Reproduce verbatim the rows below, from the line containing "Task: Click the forward message arrow icon" through the line containing "Action: click(x=171, y=271)", both lines included.

Collected data entries:
________________________

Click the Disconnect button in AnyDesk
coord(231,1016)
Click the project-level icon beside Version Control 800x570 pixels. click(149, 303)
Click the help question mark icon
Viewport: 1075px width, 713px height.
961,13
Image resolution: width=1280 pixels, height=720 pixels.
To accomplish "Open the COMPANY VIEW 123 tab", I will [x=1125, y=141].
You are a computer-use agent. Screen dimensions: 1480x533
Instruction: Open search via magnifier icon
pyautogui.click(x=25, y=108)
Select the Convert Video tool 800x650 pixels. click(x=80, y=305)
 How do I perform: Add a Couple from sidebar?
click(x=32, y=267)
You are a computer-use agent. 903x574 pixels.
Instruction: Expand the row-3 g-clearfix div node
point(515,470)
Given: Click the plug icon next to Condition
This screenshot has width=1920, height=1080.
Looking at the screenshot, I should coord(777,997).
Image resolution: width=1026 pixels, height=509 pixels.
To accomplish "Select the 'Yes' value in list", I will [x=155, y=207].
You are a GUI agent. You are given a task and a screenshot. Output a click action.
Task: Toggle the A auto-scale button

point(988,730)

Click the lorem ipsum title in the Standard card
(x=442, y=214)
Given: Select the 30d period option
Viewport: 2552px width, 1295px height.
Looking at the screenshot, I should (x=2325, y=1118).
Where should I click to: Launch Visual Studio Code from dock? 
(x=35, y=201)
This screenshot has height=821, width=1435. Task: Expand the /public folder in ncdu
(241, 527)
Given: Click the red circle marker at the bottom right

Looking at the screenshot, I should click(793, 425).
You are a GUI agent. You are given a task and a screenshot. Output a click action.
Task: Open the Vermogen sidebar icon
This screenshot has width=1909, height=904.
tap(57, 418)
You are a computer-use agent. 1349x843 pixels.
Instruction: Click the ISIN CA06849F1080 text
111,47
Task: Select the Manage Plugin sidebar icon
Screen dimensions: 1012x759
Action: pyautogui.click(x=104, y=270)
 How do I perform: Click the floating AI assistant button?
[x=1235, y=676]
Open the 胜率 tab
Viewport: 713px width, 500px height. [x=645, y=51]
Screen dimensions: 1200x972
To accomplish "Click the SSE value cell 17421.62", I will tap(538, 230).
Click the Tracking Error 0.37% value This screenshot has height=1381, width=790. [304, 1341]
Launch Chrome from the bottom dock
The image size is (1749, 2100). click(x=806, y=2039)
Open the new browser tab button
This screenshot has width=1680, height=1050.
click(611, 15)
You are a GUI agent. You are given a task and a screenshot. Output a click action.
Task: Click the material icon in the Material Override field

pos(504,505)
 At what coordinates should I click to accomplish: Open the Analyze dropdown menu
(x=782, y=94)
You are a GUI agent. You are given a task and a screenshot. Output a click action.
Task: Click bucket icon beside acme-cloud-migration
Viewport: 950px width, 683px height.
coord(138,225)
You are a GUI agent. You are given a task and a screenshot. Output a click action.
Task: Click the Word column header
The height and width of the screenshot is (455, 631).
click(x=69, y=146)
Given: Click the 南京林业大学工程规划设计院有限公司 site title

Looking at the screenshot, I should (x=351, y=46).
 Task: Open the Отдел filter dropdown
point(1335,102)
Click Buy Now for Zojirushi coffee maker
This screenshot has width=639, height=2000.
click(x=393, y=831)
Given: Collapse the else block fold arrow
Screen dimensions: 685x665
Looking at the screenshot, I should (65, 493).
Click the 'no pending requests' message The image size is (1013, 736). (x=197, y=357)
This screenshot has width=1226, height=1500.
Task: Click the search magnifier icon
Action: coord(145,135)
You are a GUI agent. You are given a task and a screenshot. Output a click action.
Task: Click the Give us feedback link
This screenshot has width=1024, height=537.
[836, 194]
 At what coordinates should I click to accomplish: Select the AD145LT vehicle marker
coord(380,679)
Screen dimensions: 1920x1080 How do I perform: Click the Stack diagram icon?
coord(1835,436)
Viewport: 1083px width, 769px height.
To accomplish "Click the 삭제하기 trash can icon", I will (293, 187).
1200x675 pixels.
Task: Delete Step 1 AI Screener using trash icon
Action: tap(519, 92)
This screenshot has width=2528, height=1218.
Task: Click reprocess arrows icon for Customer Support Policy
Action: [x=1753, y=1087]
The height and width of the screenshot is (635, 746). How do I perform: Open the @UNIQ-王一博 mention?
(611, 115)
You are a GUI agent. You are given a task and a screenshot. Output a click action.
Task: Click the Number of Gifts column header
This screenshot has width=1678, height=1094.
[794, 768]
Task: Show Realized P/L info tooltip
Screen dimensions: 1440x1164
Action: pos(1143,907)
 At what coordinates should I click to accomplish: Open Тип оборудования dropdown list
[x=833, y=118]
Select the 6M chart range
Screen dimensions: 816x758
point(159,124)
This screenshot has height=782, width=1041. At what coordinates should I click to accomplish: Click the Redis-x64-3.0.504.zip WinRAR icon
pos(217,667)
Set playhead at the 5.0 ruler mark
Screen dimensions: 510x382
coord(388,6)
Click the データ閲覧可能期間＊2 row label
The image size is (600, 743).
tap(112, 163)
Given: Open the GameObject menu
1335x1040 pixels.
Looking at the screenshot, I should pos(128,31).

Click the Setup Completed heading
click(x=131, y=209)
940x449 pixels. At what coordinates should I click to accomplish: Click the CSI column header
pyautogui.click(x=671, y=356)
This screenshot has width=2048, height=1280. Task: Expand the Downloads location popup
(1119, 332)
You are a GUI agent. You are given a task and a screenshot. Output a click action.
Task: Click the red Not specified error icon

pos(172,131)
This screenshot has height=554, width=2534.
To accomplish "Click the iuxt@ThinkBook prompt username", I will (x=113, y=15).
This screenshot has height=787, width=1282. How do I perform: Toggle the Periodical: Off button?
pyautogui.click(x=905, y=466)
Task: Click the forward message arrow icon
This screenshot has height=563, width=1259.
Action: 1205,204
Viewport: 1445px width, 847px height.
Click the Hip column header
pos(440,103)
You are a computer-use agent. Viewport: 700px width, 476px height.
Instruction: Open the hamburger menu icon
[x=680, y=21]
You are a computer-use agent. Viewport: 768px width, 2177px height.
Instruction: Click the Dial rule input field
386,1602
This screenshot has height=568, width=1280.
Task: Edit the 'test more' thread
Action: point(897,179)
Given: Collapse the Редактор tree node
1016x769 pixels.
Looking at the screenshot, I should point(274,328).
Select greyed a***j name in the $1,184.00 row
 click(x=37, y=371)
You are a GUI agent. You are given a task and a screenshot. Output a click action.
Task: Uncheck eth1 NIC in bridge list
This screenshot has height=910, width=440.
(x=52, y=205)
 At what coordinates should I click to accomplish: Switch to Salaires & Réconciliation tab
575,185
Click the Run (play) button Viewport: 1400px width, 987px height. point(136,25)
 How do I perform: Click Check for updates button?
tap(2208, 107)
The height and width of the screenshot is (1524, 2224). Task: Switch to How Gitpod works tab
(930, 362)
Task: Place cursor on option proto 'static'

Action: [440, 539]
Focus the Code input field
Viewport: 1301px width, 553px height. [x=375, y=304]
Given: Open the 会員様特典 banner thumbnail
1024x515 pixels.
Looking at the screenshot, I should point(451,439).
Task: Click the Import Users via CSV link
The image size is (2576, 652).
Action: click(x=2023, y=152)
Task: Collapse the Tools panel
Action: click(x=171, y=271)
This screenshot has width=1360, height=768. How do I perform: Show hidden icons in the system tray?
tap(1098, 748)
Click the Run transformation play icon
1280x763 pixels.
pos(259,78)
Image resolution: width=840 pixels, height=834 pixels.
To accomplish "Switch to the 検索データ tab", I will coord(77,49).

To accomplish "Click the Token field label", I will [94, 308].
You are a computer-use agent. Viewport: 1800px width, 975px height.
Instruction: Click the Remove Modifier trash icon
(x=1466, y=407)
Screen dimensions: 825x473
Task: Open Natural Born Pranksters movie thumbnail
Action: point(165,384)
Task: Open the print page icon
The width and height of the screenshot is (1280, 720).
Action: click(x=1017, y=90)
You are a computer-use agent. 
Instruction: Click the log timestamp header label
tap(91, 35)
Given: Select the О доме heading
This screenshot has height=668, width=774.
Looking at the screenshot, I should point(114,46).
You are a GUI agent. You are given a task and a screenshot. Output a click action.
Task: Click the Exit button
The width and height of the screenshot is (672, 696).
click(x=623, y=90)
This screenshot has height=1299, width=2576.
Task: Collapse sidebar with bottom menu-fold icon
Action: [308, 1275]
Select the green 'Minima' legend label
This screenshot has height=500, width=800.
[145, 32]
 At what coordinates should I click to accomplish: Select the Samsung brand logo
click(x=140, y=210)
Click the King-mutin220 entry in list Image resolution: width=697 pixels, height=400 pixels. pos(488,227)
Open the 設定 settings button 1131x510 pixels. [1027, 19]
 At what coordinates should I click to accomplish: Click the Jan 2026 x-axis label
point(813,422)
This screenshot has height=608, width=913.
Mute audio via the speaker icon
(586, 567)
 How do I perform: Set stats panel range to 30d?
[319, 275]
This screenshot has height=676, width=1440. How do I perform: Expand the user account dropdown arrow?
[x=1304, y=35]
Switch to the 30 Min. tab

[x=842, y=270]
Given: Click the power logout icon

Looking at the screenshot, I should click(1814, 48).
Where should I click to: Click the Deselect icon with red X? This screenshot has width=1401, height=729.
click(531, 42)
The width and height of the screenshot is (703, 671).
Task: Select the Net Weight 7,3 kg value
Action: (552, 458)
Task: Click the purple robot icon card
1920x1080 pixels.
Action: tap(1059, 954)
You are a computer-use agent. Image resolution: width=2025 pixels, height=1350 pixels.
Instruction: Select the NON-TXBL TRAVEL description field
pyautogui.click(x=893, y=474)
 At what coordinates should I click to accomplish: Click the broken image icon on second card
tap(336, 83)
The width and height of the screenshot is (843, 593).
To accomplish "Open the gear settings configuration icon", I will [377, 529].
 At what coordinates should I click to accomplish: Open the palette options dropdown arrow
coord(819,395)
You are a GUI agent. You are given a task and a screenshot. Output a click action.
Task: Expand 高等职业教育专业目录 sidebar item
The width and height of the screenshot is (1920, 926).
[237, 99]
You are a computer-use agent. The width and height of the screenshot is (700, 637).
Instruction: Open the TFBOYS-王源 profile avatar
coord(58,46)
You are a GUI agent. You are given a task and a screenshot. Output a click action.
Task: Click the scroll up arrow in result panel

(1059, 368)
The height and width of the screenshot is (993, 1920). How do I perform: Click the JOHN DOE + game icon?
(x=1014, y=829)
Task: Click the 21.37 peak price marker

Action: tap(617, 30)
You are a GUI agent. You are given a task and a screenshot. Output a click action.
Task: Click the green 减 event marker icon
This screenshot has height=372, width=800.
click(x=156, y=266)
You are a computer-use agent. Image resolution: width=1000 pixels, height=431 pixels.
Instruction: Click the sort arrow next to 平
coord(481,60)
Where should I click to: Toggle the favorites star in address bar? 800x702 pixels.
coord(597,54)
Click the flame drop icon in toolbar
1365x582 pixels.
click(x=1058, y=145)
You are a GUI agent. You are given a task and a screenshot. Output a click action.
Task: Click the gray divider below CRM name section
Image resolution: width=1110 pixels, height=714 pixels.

________________________

# Task result
Task: Click the forward message arrow icon
This screenshot has height=563, width=1259.
Action: 1205,204
Viewport: 1445px width, 847px height.
Click the Hip column header
pos(440,103)
You are a computer-use agent. Viewport: 700px width, 476px height.
Instruction: Open the hamburger menu icon
[x=680, y=21]
You are a computer-use agent. Viewport: 768px width, 2177px height.
Instruction: Click the Dial rule input field
386,1602
This screenshot has height=568, width=1280.
Task: Edit the 'test more' thread
Action: point(897,179)
Given: Collapse the Редактор tree node
1016x769 pixels.
Looking at the screenshot, I should point(274,328).
Select greyed a***j name in the $1,184.00 row
 click(x=37, y=371)
You are a GUI agent. You are given a task and a screenshot. Output a click action.
Task: Uncheck eth1 NIC in bridge list
This screenshot has height=910, width=440.
(x=52, y=205)
 At what coordinates should I click to accomplish: Switch to Salaires & Réconciliation tab
575,185
Click the Run (play) button Viewport: 1400px width, 987px height. point(136,25)
 How do I perform: Click Check for updates button?
tap(2208, 107)
The height and width of the screenshot is (1524, 2224). Task: Switch to How Gitpod works tab
(930, 362)
Task: Place cursor on option proto 'static'

Action: [440, 539]
Focus the Code input field
Viewport: 1301px width, 553px height. [x=375, y=304]
Given: Open the 会員様特典 banner thumbnail
1024x515 pixels.
Looking at the screenshot, I should point(451,439).
Task: Click the Import Users via CSV link
The image size is (2576, 652).
Action: click(x=2023, y=152)
Task: Collapse the Tools panel
Action: click(x=171, y=271)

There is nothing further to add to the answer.